Taking advantage of the dip


----------



## MGNick (Dec 28, 2021)

Pamp's are beautiful. However, I really like the MS64 / 65 Saint's. A stunningly designed US Gold Coin that has "America & Freedom" written all over it. Just my 2 cents.










That said, I think the PM market is destined for somewhat of a beating over the next few months. Europe's economy is going to get clobbered when the Russia's cut their gas supply. That is just on the horizon. When that happens, the US Dollar will shine for a very short time and that will drive PM's down even more. The stock market will get hammered after that and leveraged investors covering shorts will be dumping those paper (PM) ETF's like confetti. That is when it will be buying time. Maybe I will be wrong. Maybe not. A lot of people do not understand gold or silver. They buy it, thinking it is an investment that will bring them profit. It is not. It is to protect your wealth. Easy to tuck away. Easy to pass on, tax free. In my book better than stashing away depreciating paper currency which most people think is backed by "something". If you ask 100 people on the street what backs the US Dollar, they will say gold. Not. Only your dwindling faith backs it these days.

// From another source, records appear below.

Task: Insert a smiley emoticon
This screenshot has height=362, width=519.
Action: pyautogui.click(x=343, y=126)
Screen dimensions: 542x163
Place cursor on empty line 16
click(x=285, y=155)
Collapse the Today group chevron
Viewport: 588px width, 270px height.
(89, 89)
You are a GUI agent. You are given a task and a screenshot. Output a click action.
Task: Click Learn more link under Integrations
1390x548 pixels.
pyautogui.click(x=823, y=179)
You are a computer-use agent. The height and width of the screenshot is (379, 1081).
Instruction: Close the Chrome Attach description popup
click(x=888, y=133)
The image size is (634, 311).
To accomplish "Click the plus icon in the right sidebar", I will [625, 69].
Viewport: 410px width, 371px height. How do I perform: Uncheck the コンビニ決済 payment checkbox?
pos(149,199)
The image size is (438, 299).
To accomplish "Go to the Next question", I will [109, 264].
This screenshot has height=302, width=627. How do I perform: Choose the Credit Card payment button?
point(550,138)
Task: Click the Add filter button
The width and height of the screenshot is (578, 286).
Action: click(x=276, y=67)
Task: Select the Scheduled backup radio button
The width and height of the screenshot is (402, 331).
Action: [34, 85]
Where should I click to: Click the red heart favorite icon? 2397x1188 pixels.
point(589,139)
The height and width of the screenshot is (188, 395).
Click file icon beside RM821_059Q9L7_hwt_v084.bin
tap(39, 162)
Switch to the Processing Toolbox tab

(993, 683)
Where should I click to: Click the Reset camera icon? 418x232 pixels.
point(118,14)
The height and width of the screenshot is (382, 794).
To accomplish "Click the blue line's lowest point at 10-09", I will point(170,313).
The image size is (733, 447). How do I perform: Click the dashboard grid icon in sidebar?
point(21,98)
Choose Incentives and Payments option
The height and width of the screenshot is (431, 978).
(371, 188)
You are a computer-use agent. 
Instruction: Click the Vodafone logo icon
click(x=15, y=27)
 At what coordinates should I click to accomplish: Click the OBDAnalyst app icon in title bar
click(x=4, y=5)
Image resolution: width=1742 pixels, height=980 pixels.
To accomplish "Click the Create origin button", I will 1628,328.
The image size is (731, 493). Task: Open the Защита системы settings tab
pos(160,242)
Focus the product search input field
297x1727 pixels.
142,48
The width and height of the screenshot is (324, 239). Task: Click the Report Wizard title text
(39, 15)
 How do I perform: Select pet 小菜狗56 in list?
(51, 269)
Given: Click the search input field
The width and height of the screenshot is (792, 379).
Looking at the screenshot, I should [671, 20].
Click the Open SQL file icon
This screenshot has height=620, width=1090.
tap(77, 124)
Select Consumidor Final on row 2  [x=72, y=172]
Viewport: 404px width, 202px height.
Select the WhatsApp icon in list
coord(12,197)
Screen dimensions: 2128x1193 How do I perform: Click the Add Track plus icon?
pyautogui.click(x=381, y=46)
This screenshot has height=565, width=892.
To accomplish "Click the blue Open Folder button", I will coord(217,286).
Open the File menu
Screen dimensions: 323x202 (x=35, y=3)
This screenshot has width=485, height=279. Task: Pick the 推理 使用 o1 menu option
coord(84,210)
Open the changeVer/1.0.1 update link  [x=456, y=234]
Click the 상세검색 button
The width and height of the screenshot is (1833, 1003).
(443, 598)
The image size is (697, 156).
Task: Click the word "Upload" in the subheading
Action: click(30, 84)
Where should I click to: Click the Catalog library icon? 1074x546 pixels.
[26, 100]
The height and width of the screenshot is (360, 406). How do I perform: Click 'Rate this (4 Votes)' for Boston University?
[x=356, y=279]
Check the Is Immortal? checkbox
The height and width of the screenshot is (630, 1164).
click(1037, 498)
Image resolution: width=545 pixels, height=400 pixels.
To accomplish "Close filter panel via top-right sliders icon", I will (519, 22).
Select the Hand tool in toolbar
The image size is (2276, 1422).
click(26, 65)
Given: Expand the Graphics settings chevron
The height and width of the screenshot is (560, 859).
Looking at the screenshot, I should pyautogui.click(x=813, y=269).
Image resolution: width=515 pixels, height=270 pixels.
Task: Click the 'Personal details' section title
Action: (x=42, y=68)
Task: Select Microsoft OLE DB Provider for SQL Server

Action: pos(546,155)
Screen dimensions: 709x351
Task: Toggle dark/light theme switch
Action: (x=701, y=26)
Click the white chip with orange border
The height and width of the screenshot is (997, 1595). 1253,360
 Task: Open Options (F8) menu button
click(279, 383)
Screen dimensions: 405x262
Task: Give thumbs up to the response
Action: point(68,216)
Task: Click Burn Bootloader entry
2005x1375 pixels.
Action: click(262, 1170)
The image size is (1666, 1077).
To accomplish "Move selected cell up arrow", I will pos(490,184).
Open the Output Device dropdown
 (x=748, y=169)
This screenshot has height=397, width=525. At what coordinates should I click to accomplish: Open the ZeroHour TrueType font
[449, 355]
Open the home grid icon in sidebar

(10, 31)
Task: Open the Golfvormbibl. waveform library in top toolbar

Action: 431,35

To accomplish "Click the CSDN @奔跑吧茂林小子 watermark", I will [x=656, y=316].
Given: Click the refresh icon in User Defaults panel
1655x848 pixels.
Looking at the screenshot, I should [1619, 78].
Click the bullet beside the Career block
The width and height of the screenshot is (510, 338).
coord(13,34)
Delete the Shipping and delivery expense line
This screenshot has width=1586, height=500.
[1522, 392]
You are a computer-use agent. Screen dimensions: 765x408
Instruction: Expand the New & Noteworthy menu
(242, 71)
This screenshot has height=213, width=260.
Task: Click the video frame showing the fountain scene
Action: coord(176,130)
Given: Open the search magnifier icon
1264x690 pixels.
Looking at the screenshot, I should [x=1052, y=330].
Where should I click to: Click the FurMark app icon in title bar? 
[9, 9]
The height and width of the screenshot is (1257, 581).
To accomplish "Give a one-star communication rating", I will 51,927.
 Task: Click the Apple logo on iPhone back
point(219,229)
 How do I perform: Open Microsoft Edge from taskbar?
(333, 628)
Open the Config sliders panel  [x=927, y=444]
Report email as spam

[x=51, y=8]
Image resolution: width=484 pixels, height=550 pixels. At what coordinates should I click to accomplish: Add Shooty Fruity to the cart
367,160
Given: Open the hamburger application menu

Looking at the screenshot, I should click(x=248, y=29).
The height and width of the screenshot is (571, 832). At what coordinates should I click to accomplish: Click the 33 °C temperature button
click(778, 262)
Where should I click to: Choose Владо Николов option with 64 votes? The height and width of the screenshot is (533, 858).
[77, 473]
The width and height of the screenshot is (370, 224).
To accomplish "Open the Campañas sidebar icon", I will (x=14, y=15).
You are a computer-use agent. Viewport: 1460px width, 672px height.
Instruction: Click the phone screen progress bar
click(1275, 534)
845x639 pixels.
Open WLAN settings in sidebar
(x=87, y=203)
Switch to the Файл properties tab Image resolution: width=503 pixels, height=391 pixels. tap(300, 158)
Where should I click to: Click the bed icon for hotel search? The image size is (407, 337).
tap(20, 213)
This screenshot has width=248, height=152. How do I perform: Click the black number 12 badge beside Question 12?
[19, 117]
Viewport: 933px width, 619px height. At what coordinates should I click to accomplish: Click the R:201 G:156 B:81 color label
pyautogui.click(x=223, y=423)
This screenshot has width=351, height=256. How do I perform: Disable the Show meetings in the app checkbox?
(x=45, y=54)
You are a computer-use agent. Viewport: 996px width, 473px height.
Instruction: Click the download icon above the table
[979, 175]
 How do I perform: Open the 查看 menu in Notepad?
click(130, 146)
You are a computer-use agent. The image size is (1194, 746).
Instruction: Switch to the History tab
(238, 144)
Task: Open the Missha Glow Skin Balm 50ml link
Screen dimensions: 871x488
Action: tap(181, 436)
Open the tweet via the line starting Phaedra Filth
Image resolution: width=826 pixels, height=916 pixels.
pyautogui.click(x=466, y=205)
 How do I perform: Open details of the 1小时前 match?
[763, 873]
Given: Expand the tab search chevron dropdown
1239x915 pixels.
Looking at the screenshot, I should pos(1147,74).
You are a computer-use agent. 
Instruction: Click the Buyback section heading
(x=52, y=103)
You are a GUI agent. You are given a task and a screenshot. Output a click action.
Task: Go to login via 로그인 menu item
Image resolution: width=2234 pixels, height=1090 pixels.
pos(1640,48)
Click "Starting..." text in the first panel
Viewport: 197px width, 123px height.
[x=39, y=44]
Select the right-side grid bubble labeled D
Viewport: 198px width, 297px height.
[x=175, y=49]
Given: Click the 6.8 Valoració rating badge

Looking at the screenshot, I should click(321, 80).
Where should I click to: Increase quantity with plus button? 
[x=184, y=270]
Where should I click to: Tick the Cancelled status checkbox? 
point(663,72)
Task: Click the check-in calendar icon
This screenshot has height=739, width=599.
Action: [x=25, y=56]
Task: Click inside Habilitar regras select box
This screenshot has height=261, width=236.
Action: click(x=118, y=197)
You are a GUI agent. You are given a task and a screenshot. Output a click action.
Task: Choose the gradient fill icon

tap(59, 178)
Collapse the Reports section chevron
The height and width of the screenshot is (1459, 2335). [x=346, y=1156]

A lot of Prepper's seem to have no use for PM's but in my book, you can only put back so many beans, bullets and band aids. After you have firmly established your security in all of the above, PM's are a good choice. Even if you are on a shoestring budget, you should have at least a handful of US silver coins. If you look around today, there isn't much to put your wealth into. Good ranch & farm land, some collectibles, gold, and silver. Everything else is pretty much in a bubble. The problem with PM's right now is that the premiums are off the charts. For example, spot silver is $19.19 right now but a US Silver Eagle will cost you $34.00+ each today. That a $15.00 override. Gold's not much better. $1740.00 spot and a US Gold Eagle will set you back $1918.00 That's a $178.00 override. OUCH!


----------